Human eye-gaze tracking has been receiving increasing interest over the years. Recent advacements in mobile technology and a growing interest in capturing natural human behaviour have motivated an emerging interest in tracking and analysing eye movements continuously in unconstrained real-life conditions, referred to as pervasive eye-gaze tracking. The notion behind the paradigm of pervasive eye-gaze tracking is multi-faceted and typically relates to characteristics that facilitate eye-gaze tracking in uncontrolled real-life scenarios, such as robustness to varying illumination conditions and extenisve head rotations, the capability of estimating the eye-gaze at increased distance from the imaging hardware, reduced or implicit calibration in order to allow for situations that do not permit user co-operation and calibration awareness, and the estimation of eye-gaze on mobile devices comprising integrated hardware without requiring further hardware modification. This will potentially broaden the application areas for eye-gaze tracking within scenarios that may not permit for controlled conditions, such as for gaze-based interaction in public spaces.

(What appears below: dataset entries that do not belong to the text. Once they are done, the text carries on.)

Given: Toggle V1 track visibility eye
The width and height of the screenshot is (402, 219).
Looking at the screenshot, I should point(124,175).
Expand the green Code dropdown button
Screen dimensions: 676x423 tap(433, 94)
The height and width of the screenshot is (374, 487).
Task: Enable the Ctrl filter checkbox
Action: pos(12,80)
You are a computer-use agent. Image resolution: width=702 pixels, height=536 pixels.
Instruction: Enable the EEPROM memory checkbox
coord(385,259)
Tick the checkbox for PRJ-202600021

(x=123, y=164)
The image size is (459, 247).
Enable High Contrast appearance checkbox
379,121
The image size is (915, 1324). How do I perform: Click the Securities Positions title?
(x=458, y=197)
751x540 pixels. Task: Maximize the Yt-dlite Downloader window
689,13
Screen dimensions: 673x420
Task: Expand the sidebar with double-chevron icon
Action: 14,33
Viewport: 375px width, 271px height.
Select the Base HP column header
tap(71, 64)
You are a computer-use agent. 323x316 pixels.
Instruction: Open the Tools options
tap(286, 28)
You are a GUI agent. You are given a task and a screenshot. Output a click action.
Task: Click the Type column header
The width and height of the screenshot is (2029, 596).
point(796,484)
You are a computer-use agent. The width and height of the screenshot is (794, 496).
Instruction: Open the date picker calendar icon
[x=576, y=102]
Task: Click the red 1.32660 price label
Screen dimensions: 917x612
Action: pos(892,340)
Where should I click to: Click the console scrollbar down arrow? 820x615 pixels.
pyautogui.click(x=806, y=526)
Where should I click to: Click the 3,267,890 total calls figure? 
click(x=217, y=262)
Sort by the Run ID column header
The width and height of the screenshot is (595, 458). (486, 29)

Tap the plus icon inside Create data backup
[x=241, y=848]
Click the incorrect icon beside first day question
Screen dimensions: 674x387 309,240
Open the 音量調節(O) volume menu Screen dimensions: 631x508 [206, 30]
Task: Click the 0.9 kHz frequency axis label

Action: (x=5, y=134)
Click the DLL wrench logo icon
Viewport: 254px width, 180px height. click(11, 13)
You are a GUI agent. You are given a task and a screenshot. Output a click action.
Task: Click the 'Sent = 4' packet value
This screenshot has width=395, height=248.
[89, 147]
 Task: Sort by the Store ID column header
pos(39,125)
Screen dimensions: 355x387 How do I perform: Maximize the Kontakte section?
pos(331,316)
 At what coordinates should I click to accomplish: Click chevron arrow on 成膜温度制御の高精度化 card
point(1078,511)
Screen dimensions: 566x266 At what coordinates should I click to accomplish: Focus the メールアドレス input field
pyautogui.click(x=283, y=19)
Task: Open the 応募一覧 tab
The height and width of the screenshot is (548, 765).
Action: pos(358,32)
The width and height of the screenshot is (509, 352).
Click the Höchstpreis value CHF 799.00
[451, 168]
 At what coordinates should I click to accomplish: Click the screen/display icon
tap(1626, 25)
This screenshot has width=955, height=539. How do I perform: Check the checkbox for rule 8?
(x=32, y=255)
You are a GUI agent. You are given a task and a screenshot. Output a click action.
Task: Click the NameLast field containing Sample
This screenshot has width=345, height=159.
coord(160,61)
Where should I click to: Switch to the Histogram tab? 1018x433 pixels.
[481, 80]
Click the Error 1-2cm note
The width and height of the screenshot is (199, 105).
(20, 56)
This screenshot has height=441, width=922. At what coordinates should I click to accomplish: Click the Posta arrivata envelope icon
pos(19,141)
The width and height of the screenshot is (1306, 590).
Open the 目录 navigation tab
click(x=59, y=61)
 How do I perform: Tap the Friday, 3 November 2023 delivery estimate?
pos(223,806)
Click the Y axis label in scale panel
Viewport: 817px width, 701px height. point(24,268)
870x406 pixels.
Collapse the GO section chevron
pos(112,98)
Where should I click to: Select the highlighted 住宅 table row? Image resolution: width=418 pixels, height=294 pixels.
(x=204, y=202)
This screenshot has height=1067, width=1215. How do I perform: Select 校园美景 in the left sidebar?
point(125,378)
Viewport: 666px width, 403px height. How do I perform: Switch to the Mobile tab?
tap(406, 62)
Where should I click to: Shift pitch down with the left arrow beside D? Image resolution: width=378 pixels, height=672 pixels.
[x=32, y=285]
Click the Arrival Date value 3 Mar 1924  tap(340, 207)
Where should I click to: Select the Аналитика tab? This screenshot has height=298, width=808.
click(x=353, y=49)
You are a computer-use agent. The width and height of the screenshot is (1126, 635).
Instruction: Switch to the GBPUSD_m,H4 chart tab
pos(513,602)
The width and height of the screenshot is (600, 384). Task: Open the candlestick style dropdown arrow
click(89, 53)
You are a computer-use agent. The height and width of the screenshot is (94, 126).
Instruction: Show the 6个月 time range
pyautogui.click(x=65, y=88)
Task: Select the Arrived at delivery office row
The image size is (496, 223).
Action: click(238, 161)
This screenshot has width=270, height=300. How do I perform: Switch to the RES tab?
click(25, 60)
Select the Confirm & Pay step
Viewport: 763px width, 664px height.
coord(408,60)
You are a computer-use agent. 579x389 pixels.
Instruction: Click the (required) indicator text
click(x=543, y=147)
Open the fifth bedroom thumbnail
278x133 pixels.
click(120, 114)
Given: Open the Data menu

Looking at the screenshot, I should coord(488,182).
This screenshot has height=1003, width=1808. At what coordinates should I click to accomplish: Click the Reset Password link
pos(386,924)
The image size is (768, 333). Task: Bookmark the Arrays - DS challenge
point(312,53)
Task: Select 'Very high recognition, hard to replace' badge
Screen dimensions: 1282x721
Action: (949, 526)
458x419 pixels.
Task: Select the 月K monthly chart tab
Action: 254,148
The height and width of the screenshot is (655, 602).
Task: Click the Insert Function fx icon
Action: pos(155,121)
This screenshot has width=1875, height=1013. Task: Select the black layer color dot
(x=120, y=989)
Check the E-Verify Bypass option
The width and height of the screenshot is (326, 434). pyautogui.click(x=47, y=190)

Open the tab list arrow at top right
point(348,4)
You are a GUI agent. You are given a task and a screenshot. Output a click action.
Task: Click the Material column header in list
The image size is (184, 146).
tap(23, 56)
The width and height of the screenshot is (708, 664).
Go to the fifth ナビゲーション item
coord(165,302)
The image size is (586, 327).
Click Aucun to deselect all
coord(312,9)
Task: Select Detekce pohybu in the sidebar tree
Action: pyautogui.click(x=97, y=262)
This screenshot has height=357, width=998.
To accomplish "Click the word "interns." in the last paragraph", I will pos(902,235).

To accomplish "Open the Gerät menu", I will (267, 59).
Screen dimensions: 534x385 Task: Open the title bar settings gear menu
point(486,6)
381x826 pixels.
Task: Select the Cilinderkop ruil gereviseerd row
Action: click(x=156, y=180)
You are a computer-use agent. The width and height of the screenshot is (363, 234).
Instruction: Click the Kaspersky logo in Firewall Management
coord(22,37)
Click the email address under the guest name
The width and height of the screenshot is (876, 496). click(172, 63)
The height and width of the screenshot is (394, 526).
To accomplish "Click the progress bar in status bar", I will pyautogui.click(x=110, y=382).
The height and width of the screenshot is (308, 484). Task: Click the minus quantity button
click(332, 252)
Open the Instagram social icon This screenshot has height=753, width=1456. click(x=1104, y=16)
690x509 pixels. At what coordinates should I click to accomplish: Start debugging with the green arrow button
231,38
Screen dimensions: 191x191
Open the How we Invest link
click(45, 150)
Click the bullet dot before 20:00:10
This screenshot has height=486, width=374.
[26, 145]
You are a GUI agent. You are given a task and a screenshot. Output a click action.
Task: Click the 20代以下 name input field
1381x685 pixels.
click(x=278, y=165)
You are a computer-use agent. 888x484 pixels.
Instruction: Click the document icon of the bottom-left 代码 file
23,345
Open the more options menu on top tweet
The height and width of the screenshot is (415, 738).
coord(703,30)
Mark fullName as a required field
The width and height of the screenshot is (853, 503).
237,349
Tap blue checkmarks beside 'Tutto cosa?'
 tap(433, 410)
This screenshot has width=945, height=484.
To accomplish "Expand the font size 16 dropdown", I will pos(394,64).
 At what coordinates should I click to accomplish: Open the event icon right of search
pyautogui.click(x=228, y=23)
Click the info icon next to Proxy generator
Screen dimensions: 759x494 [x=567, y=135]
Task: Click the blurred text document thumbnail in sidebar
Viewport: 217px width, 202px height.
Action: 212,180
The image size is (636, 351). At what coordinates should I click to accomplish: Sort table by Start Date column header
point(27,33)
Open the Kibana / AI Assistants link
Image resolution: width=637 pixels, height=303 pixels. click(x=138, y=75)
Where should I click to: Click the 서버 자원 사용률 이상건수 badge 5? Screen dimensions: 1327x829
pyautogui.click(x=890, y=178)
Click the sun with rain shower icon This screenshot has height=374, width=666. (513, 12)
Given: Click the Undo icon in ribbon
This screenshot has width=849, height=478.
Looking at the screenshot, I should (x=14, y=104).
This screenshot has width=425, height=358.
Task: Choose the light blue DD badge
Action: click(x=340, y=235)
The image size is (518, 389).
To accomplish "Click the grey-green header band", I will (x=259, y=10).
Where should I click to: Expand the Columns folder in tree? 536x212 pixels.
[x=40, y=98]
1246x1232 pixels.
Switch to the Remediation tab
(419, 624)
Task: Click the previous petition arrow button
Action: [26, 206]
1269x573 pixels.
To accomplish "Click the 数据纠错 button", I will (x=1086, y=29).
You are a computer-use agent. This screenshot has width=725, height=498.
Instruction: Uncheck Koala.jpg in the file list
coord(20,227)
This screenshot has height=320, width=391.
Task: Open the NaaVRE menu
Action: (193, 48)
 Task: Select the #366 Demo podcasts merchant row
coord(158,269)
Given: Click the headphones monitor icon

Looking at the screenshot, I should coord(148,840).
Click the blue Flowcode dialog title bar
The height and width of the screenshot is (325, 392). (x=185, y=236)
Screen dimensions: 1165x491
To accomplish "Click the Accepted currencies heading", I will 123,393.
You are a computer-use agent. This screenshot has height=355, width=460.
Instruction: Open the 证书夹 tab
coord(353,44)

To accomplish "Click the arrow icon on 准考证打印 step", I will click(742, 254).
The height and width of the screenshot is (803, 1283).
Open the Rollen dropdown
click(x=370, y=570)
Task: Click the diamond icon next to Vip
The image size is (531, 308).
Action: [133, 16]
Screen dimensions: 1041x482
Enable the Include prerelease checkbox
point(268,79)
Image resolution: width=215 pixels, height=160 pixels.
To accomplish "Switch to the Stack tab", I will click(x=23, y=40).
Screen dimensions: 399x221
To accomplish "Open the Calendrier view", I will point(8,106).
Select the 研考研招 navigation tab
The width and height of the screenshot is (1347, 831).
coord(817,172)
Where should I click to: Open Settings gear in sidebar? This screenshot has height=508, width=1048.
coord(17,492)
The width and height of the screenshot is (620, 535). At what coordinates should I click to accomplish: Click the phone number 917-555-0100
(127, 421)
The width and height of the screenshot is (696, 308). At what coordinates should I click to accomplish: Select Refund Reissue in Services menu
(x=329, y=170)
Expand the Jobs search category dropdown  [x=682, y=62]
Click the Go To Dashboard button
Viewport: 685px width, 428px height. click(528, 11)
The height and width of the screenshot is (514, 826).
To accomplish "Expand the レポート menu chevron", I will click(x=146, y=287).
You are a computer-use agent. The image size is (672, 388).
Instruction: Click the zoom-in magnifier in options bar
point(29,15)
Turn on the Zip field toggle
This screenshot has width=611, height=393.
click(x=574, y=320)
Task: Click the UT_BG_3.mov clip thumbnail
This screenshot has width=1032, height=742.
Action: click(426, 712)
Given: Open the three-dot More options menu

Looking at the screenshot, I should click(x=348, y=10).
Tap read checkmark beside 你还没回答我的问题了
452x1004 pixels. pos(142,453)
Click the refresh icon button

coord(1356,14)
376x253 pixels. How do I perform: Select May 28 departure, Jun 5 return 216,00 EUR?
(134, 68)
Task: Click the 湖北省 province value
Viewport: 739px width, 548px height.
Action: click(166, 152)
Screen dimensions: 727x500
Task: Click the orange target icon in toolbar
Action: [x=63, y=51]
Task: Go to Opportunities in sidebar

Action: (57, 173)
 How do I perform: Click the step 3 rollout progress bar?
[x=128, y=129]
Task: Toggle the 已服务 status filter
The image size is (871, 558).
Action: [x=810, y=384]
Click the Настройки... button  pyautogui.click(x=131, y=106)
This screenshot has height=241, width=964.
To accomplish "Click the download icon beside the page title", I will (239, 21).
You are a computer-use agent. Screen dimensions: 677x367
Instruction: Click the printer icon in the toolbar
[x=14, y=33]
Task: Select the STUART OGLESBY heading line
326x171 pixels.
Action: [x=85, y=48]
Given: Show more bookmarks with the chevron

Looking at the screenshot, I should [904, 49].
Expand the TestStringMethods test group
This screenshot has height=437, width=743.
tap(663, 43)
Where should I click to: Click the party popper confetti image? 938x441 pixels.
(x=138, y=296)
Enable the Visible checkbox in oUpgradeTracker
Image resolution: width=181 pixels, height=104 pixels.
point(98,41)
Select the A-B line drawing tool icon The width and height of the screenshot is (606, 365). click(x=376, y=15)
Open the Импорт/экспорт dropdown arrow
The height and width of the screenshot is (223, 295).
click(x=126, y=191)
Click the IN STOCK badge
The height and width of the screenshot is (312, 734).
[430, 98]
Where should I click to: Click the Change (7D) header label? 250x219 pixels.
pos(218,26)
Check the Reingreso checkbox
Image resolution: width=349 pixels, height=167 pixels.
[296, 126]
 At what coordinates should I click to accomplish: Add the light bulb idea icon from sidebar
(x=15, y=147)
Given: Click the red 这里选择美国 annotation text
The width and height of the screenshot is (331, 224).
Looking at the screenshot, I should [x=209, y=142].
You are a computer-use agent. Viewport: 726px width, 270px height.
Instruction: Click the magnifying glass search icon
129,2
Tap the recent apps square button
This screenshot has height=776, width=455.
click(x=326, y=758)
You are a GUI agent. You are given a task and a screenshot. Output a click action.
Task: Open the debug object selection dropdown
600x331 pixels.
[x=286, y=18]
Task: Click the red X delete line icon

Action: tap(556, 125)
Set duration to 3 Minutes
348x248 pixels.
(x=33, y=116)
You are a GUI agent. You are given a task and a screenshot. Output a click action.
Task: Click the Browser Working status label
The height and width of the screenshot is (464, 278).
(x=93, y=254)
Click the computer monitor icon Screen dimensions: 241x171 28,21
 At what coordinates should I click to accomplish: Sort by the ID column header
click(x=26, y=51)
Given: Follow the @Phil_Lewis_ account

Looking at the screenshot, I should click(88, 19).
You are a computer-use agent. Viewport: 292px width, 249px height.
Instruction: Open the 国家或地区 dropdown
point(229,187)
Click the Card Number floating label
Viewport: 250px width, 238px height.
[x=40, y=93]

Our research work has been motivated by an increasing interest in pervasive eye-gaze tracking and aims to address several of the main challenges associated with this field of interest. Specifically, our research work aims for eye-gaze tracking by joint head and eye pose estimation from image frames captured by a consumer-grade camera under ambient illumination alone. In order to achieve this, we propose methods to estimate the eye-gaze from low-resolution eye images, while allowing head and face movement without requiring prolonged user co-operation during calibration prior to the estimation of gaze. Our research work defines a spherical eye-in-head rotation model that permits gaze estimation under head movement by compensating for the change in eye region appearance due to head rotation. Furthermore, we have developed a method for the estimation of head pose under non-rigid face movement that exploits the information contained within trajectories of a set of feature points spread randomly over the face region, without seeking specific facial landmarks for model-fitting that are susceptible to occlusion during head rotations.
Part of this research work forms part of the project R&I-2016-010-V WildEye, financed by the Malta Council for Science and Technology through FUSION: The R&I Technology Development Programme 2016, in collaboration with Seasus Ltd. This project aims to develop a low-cost eye-gaze tracking platform as an alternative communication channel for disabled persons that may not otherwise control a computer via traditional peripheral devices, such as the mouse and keyboard.